「業界の常識」という悪習

実名報道の件は言いたかったことをほとんど言ってくれた人がいるので直接は触れない。あの話で新聞記者の人が気持ち悪い自意識を「業界の常識」なる言葉で正当化していたんだけれども、ウェブ時代において、世間の常識と異なる常識を安易に持ち出すことはその業界の硬直性や悪質性が露わになるだけでなんの説得力も持たない、と言うことは情報を分析し訴求力のある文章で読者に提示するという記者というお仕事の最も得意な部分であるはずなので、新聞が衰退したのはインターネットのせいなのではなく、そういった常識からなる情報の押し付けに社会が辟易していたせいなんだろうなあと思ってしまった。

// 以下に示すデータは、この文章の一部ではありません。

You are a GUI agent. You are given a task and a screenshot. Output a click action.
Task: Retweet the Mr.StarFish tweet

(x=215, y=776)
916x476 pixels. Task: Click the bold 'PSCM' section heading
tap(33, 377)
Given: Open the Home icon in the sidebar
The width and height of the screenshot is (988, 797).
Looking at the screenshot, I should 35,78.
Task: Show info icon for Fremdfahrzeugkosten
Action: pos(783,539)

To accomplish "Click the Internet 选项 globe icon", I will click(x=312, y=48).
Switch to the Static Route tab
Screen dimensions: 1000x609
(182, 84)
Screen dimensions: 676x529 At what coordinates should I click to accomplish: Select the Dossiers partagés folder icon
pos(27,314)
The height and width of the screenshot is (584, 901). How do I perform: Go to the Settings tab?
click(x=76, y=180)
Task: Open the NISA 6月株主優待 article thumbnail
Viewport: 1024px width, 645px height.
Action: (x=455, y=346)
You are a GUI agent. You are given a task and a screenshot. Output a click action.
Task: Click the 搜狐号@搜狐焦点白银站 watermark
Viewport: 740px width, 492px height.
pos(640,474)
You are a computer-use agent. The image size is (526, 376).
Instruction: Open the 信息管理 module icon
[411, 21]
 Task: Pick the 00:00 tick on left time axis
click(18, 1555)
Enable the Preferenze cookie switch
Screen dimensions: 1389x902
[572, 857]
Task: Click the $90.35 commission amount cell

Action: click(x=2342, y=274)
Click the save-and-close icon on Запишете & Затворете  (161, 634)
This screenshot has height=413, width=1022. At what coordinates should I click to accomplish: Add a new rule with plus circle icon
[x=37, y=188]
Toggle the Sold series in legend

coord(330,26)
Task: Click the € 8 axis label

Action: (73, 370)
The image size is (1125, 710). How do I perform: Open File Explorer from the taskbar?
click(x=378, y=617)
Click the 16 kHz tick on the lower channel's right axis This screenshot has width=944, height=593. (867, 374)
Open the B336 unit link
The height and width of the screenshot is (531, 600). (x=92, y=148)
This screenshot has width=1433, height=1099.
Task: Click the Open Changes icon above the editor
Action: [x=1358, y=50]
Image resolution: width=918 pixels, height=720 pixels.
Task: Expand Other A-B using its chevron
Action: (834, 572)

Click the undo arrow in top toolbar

体罰問題もそうだけど、世間の「常識」からかけ離れていることを業界の常識と弁解することが多いように思う。でも、それ全然言い訳になってませんから。むしろ悪いと知りながら悪習に手を染めたとしか聞こえませんから。悪い話でなければ違う常識があって良いんだけど、例えば「偽装請負は日常茶飯事なのが業界の常識」といわれて「じゃあしょうがないか」なんて思ってもらえるわけがない。普段は公務員とか教師の起こした犯罪をもってなぜか一般化して「教師という職業は常識に欠ける」みたいな報道をしているメディアが自分たちの独りよがりな正義については業界の常識なんて言い訳をすることの非対称性にはもう笑うことしかできない。